▶ Exercise set
- a) Which people does the blog post on paradigms mention by name?
- b) According to the blog post on paradigms, what did "made in Japan" typically refer to in the 1950s?
- c) Reproduce word for word the part of the blog post on paradigms starting at "Some years ago, I" and ending at "we interpret it.".

Monday, January 9, 2017

Perceiving Through Paradigms

"Made in Japan" doesn't mean today what it once meant.
Some years ago, I viewed a powerful video by futurist Joel Arthur Barker, and later read his book, Paradigms: The Business of Discovering the Future. There are many ways to define “paradigm,” but Barker explained we regularly use paradigms to form our unique, individualized ways of processing information and how we interpret it.

Case in point: the phrase, “made in Japan,” which has changed meanings over the years. In the 1950s, it typically referred to substandard quality material and workmanship. However, by the 1980s, aided by W. Edwards Deming and other manufacturing consultants, “made in Japan” came to mean superior quality, cutting edge, even “the best” we could buy. Suddenly automobiles and all things technological became highly prized if “made in Japan.”

How that changed isn’t the focus of this post, since what I know about manufacturing I could write on a single fingernail. What struck me is how, as with the example from Japan, paradigms shape our thinking and conclusions about virtually everything, ranging from people’s education and status to individuals of various ethnicities to brand-name products, and even to matters of faith.

What brought this to mind was a statement by C.S. Lewis I reread recently. The Oxford scholar and one-time atheist is best known as the author of Mere Christianity, a revered, well-reasoned exposition of the how’s and why’s of the Christian faith, and The Chronicles of Narnia collection of faith-based children’s stories. He also happened to die on Nov. 22, 1963, the same day President John F. Kennedy was assassinated.

Recorded data:
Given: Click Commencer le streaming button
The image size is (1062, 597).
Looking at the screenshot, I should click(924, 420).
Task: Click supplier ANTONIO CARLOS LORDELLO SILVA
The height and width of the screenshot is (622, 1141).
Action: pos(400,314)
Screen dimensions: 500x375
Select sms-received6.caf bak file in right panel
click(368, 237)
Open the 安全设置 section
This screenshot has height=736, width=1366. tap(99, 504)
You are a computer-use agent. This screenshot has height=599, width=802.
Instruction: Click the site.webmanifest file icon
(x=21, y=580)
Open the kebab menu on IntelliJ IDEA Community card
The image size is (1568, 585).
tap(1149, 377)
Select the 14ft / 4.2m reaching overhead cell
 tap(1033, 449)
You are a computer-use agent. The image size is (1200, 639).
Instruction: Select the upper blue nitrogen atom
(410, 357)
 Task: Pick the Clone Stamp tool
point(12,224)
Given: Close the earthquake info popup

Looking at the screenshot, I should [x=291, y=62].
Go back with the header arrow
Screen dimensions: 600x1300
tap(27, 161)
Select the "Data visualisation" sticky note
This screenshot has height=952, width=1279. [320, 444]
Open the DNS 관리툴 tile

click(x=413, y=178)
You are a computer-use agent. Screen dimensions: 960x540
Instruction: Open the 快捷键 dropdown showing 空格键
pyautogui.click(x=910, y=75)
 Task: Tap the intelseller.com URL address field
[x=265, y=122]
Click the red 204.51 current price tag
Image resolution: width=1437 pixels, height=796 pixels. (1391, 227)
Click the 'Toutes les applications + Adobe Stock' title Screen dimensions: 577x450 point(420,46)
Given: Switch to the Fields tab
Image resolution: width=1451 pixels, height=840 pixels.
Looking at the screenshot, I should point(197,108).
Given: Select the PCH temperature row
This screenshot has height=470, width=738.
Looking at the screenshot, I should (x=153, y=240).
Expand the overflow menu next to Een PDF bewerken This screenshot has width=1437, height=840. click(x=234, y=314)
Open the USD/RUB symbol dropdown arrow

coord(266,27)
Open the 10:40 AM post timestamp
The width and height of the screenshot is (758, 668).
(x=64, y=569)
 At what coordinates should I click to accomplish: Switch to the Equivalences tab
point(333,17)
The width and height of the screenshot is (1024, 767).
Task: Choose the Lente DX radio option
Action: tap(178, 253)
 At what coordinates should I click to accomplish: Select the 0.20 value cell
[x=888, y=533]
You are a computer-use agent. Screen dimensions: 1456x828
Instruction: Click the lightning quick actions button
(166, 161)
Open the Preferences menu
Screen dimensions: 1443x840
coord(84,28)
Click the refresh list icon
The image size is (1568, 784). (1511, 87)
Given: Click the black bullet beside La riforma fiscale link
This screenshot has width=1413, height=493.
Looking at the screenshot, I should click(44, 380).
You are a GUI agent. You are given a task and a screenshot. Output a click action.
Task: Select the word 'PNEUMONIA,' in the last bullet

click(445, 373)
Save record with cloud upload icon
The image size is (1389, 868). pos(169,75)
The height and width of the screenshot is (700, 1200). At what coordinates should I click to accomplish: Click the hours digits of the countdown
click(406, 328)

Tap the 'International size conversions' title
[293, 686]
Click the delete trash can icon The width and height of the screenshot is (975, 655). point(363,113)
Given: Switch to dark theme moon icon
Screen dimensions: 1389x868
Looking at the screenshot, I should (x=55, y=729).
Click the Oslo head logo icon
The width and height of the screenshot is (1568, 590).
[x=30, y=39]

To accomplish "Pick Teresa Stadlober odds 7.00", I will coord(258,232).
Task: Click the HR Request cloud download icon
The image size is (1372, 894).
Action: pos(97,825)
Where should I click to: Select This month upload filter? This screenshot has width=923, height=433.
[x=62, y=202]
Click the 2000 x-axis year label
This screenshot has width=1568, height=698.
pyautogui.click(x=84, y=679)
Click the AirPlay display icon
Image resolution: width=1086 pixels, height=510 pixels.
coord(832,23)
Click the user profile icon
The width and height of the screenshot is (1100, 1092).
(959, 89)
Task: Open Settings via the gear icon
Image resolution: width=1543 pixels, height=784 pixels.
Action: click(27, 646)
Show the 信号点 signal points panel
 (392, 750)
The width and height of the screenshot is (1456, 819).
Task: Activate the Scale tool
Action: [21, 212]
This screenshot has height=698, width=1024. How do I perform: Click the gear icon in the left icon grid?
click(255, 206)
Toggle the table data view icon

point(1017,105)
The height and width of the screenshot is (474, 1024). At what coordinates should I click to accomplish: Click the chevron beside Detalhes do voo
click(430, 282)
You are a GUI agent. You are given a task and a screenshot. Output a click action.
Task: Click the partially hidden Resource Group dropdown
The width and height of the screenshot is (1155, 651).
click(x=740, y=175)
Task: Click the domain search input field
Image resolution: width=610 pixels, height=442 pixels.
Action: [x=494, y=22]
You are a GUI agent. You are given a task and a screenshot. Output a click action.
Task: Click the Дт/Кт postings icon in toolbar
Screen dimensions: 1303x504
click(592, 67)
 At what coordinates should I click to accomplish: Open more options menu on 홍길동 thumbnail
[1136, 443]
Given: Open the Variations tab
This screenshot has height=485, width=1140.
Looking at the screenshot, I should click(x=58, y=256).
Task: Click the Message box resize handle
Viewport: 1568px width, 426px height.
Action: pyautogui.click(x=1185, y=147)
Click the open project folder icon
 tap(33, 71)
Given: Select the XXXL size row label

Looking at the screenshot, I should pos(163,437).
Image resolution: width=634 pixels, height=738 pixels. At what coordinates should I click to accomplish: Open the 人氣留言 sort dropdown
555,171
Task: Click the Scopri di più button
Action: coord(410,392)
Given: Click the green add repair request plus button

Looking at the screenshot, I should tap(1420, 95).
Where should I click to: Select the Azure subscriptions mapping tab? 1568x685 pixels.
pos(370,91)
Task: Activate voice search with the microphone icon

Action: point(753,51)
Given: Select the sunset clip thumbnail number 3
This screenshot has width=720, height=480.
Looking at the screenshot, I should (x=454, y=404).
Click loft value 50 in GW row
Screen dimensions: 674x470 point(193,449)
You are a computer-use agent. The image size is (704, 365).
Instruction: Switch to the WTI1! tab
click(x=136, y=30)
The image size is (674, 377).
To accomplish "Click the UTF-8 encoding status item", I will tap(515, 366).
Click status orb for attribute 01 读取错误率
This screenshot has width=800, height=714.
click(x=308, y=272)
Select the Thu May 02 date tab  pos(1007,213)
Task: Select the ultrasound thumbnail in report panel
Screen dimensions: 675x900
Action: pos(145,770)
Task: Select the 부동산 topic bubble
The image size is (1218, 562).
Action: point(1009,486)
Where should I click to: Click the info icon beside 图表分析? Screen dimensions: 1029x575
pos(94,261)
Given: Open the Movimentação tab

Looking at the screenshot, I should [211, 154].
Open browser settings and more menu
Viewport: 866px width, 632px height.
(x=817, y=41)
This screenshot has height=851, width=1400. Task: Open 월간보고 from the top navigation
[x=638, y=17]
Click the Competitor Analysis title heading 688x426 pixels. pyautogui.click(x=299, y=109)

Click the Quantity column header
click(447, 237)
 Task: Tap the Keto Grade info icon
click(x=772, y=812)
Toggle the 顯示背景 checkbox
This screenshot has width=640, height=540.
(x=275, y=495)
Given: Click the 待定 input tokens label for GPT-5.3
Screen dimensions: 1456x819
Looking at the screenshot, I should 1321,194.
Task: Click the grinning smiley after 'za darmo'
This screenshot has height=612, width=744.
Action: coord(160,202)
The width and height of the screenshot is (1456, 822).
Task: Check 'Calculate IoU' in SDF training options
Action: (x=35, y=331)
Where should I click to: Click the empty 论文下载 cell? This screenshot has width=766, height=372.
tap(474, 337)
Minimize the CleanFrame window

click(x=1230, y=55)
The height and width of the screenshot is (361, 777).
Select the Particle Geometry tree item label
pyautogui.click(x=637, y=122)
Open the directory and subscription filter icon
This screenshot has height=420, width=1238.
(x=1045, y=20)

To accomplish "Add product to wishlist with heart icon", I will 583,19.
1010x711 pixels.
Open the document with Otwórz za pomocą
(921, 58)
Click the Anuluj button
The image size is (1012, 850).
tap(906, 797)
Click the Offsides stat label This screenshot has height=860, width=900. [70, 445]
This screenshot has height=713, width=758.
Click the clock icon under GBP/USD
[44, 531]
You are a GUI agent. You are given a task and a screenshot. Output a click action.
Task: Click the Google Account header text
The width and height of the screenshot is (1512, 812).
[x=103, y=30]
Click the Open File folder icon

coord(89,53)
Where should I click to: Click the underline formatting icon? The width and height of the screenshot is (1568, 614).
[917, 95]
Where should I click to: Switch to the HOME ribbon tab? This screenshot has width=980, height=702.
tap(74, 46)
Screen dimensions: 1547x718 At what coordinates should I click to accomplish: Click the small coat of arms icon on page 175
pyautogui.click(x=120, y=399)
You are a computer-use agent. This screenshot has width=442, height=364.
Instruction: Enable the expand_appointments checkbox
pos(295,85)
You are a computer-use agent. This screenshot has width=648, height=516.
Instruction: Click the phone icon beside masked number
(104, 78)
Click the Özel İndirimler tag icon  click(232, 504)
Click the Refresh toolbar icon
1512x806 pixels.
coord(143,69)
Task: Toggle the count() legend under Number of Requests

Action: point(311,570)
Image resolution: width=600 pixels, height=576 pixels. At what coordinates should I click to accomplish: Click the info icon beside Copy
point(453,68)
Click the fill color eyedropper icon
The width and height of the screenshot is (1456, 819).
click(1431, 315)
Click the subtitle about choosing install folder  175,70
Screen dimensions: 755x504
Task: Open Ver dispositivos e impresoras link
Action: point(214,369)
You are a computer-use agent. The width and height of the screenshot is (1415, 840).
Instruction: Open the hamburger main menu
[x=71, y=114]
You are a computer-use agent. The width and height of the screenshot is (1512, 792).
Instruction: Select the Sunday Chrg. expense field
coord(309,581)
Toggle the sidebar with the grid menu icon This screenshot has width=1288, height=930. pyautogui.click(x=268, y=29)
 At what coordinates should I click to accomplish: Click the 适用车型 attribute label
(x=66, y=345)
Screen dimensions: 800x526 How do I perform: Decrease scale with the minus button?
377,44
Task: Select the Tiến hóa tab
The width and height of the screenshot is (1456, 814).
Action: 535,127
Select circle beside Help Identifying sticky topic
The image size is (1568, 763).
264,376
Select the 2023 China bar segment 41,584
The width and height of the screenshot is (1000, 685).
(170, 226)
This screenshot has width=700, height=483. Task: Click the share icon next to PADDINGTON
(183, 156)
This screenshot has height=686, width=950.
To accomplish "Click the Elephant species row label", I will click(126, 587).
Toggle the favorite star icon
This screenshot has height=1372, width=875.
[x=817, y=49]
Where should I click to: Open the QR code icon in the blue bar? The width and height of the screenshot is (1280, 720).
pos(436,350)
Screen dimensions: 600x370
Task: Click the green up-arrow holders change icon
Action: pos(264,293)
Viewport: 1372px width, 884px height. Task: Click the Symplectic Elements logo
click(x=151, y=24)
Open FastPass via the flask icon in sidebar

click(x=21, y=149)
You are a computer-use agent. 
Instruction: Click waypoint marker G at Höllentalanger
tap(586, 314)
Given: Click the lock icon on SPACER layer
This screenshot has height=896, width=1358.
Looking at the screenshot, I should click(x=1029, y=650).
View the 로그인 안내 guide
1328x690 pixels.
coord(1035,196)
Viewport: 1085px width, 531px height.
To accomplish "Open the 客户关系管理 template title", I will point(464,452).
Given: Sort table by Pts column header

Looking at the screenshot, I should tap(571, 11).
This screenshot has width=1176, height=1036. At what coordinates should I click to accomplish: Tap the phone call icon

▶ Solutions for each task
- a) Joel Arthur Barker, W. Edwards Deming, C.S. Lewis, John F. Kennedy

- b) Substandard quality material and workmanship.

- c)
Some years ago, I viewed a powerful video by futurist Joel Arthur Barker, and later read his book, Paradigms: The Business of Discovering the Future. There are many ways to define “paradigm,” but Barker explained we regularly use paradigms to form our unique, individualized ways of processing information and how we interpret it.